So what do we learn if we examine the difficulty of breaking a teacher strike? I think we learn that even under the best of circumstances there is always a relative shortage of qualified replacement workers. Some of that is owing to state laws (probably not bad laws either). But most of it is owing to BFOQs. Unsubstantiated rumors not withstanding, most unemployed college graduates are not qualified to fill in even for a day or two.
So if we acknowledge that a master teacher, with 25 years of experience, multiple advanced degrees and professional certifications, employed in a well funded district is “generously compensated” then why do you suppose the profession is struggling to attract applicants? Could it possibly be starting pay and working conditions? And why does it naturally follow that low starting pay and poor working conditions arise from senior incumbents screwing the new kids? If they were lawyers, we’d probably conclude that the senior share holders of the firm generally earned much more than new associates because they are worth more to the firm. And proposals to improve starting pay and working conditions at the expense of senior partners are balanced against value to the firm, usually with new associates coming out the losers. So how do law firms resolve this? By driving billings. Which in this context is about the same thing as raising taxes.

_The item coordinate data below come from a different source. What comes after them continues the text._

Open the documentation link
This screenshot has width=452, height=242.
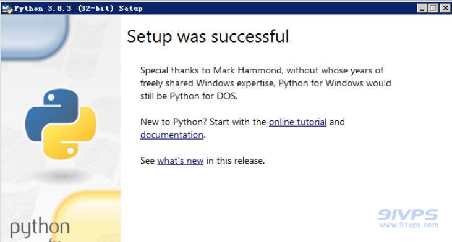point(172,135)
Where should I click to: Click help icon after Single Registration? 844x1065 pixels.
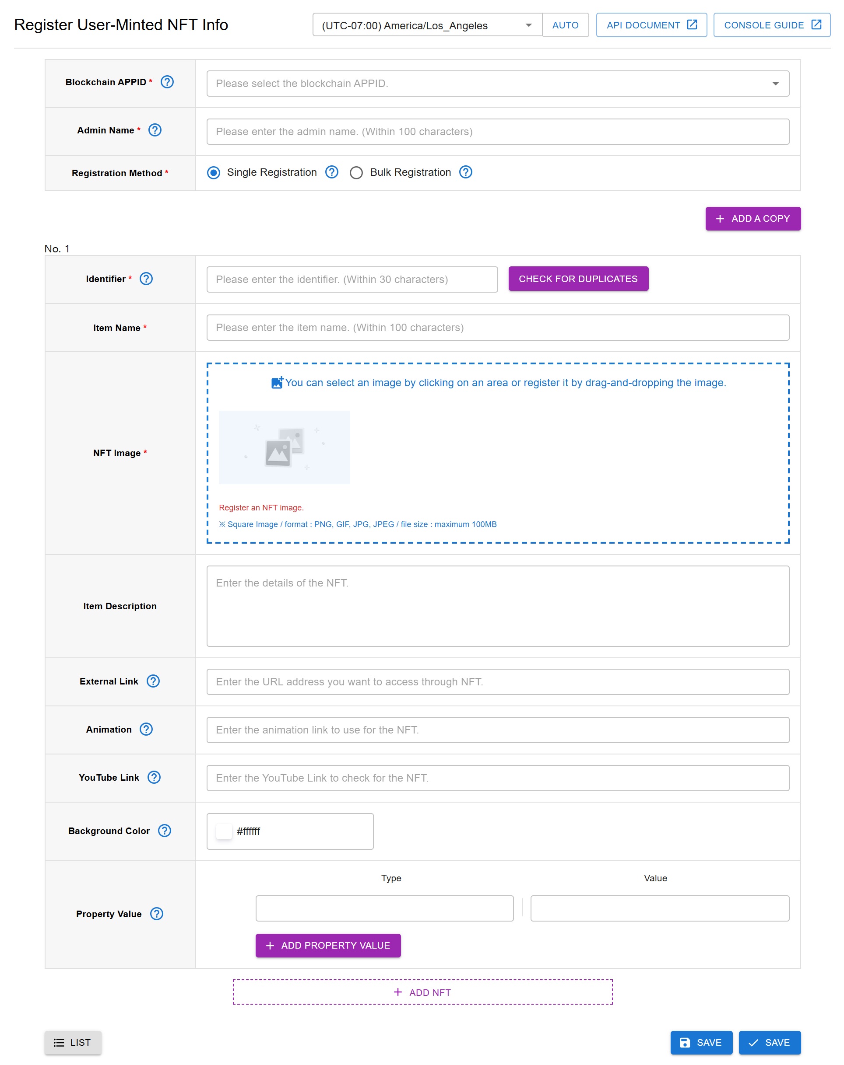(x=332, y=172)
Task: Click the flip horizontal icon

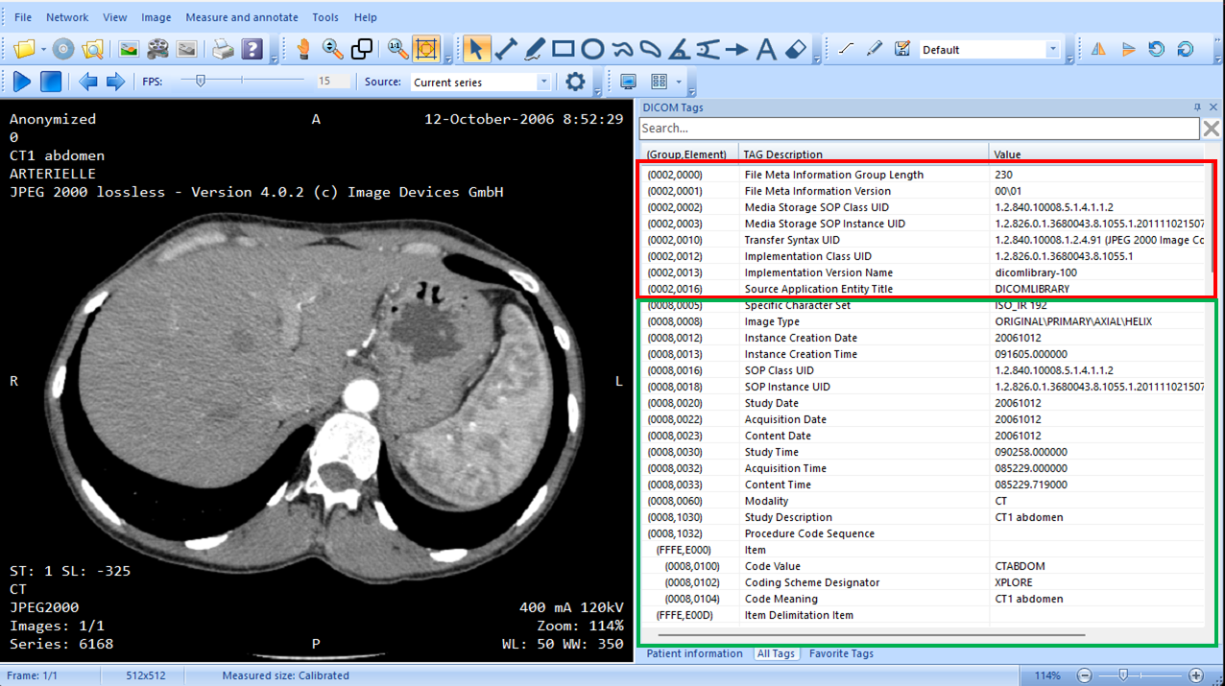Action: tap(1098, 49)
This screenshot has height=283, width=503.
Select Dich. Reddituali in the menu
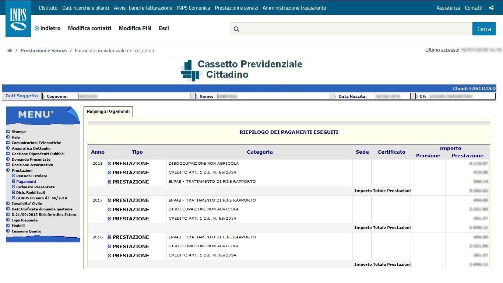click(x=30, y=192)
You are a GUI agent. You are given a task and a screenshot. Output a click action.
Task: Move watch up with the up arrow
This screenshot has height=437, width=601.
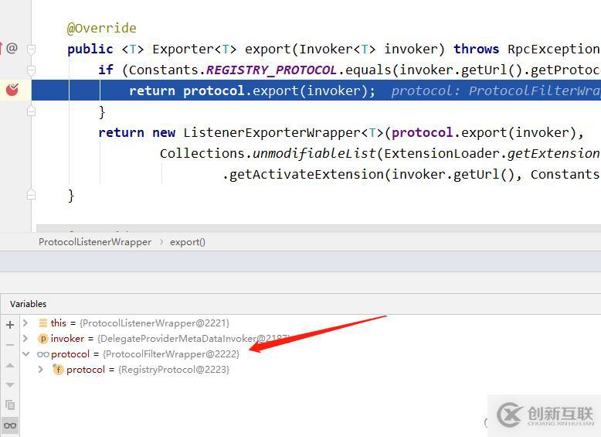tap(10, 365)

Teabagger in Decline spews:
I think I’ve mentioned this here before, but I have a freind who just moved to Florida with his wife and newborn Son. His wife was a teacher here in the Northeast prior to having the baby.
I was able to see them before they left for good. They went down and bought a new house then returned after a couple of week for their final belongings. I asked his wife if she was going to start work again, as a teacher, soon because the son would be about 3-4 months old or 2 (maternity leave would be over and it was the summer time, so she would be starting in the fall assuming she did find a job as a teacher). Her response was that teachers in Florida don’t get paid that well, and it was better to staty home with the baby (I guess meaning that it wouldn’t be worth working if after daycare costs the added money didn’t amount to anything).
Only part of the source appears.